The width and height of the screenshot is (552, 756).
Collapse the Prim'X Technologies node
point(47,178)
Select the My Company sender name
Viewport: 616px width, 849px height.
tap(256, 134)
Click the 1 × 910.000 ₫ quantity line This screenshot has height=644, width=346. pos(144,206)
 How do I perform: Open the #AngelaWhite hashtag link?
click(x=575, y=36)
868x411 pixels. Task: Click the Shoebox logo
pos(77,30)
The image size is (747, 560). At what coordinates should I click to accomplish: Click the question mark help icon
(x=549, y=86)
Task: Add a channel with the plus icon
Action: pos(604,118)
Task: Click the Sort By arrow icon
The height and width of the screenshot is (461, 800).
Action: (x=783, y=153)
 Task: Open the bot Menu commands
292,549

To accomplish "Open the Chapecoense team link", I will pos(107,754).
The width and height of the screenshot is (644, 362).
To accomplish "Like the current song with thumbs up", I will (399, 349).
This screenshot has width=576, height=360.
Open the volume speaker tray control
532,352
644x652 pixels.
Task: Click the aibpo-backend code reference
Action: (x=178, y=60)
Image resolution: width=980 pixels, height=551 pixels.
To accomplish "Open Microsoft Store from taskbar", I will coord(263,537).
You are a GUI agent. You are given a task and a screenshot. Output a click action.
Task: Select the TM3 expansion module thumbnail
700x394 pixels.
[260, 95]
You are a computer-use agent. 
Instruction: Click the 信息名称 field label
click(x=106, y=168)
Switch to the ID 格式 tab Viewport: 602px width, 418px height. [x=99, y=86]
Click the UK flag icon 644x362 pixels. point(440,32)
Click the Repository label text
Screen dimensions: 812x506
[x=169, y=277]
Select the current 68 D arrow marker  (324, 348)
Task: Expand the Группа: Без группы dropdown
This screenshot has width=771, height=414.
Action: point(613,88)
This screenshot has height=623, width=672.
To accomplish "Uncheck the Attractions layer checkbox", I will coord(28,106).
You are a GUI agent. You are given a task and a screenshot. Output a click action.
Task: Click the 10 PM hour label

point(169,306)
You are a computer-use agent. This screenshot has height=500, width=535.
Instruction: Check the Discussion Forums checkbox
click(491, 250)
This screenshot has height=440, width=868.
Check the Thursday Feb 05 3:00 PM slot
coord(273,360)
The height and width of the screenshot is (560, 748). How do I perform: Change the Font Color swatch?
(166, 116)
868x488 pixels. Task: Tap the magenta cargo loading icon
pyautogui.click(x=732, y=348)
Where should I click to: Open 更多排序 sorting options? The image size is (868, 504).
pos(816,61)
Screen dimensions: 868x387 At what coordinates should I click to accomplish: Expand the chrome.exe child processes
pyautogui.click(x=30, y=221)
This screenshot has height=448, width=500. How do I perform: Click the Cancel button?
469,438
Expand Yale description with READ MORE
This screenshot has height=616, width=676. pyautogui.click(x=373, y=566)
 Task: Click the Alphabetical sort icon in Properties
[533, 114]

WHAT THE TASK REQUIRES: Every line of the material above is to be copied exactly.

RESULT BELOW:
The width and height of the screenshot is (552, 756).
Collapse the Prim'X Technologies node
point(47,178)
Select the My Company sender name
Viewport: 616px width, 849px height.
tap(256, 134)
Click the 1 × 910.000 ₫ quantity line This screenshot has height=644, width=346. pos(144,206)
 How do I perform: Open the #AngelaWhite hashtag link?
click(x=575, y=36)
868x411 pixels. Task: Click the Shoebox logo
pos(77,30)
The image size is (747, 560). At what coordinates should I click to accomplish: Click the question mark help icon
(x=549, y=86)
Task: Add a channel with the plus icon
Action: pos(604,118)
Task: Click the Sort By arrow icon
The height and width of the screenshot is (461, 800).
Action: (x=783, y=153)
 Task: Open the bot Menu commands
292,549

To accomplish "Open the Chapecoense team link", I will pos(107,754).
The width and height of the screenshot is (644, 362).
To accomplish "Like the current song with thumbs up", I will (399, 349).
This screenshot has width=576, height=360.
Open the volume speaker tray control
532,352
644x652 pixels.
Task: Click the aibpo-backend code reference
Action: (x=178, y=60)
Image resolution: width=980 pixels, height=551 pixels.
To accomplish "Open Microsoft Store from taskbar", I will coord(263,537).
You are a GUI agent. You are given a task and a screenshot. Output a click action.
Task: Select the TM3 expansion module thumbnail
700x394 pixels.
[260, 95]
You are a computer-use agent. 
Instruction: Click the 信息名称 field label
click(x=106, y=168)
Switch to the ID 格式 tab Viewport: 602px width, 418px height. [x=99, y=86]
Click the UK flag icon 644x362 pixels. point(440,32)
Click the Repository label text
Screen dimensions: 812x506
[x=169, y=277]
Select the current 68 D arrow marker  (324, 348)
Task: Expand the Группа: Без группы dropdown
This screenshot has width=771, height=414.
Action: point(613,88)
This screenshot has height=623, width=672.
To accomplish "Uncheck the Attractions layer checkbox", I will coord(28,106).
You are a GUI agent. You are given a task and a screenshot. Output a click action.
Task: Click the 10 PM hour label

point(169,306)
You are a computer-use agent. This screenshot has height=500, width=535.
Instruction: Check the Discussion Forums checkbox
click(491, 250)
This screenshot has height=440, width=868.
Check the Thursday Feb 05 3:00 PM slot
coord(273,360)
The height and width of the screenshot is (560, 748). How do I perform: Change the Font Color swatch?
(166, 116)
868x488 pixels. Task: Tap the magenta cargo loading icon
pyautogui.click(x=732, y=348)
Where should I click to: Open 更多排序 sorting options? The image size is (868, 504).
pos(816,61)
Screen dimensions: 868x387 At what coordinates should I click to accomplish: Expand the chrome.exe child processes
pyautogui.click(x=30, y=221)
This screenshot has height=448, width=500. How do I perform: Click the Cancel button?
469,438
Expand Yale description with READ MORE
This screenshot has height=616, width=676. pyautogui.click(x=373, y=566)
 Task: Click the Alphabetical sort icon in Properties
[533, 114]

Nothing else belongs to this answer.